Task details:
All of the data is to be printed exactly, though the images must be left off.

Stored records:
--------------------------------------------------

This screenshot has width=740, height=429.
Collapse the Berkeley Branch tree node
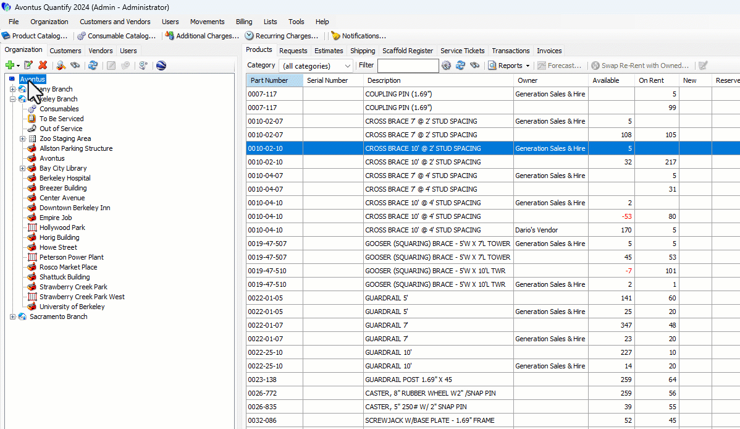(x=13, y=99)
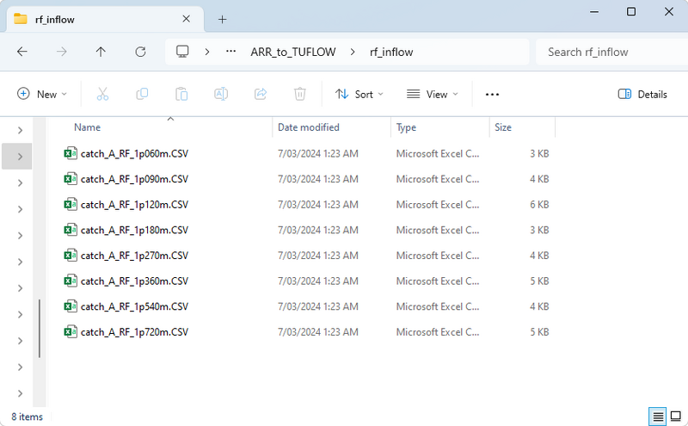Open the View dropdown menu
This screenshot has height=426, width=688.
[x=433, y=94]
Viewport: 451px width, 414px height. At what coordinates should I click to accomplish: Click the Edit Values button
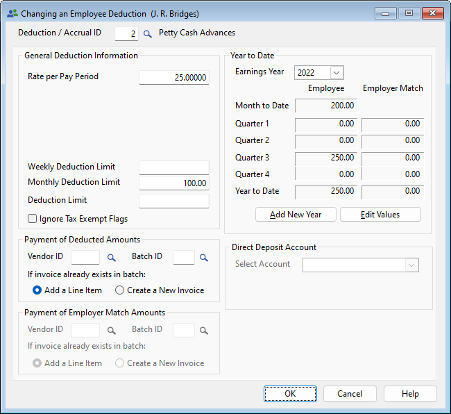pyautogui.click(x=380, y=215)
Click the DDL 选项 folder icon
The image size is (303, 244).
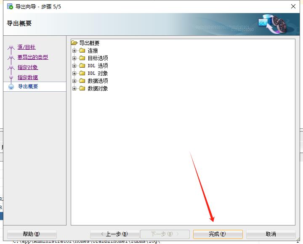82,66
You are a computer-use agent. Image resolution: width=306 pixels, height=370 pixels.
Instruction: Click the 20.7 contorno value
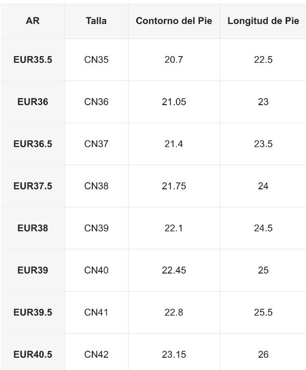[174, 60]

--------------------------------------------------

Response:
This screenshot has width=740, height=429.
Collapse the Berkeley Branch tree node
(x=13, y=99)
Open the View dropdown menu
This screenshot has height=426, width=688.
[x=433, y=94]
Viewport: 451px width, 414px height. At what coordinates should I click to accomplish: Click the Edit Values button
pyautogui.click(x=380, y=215)
Click the DDL 选项 folder icon
The image size is (303, 244).
82,66
You are a computer-use agent. Image resolution: width=306 pixels, height=370 pixels.
Instruction: Click the 20.7 contorno value
[174, 60]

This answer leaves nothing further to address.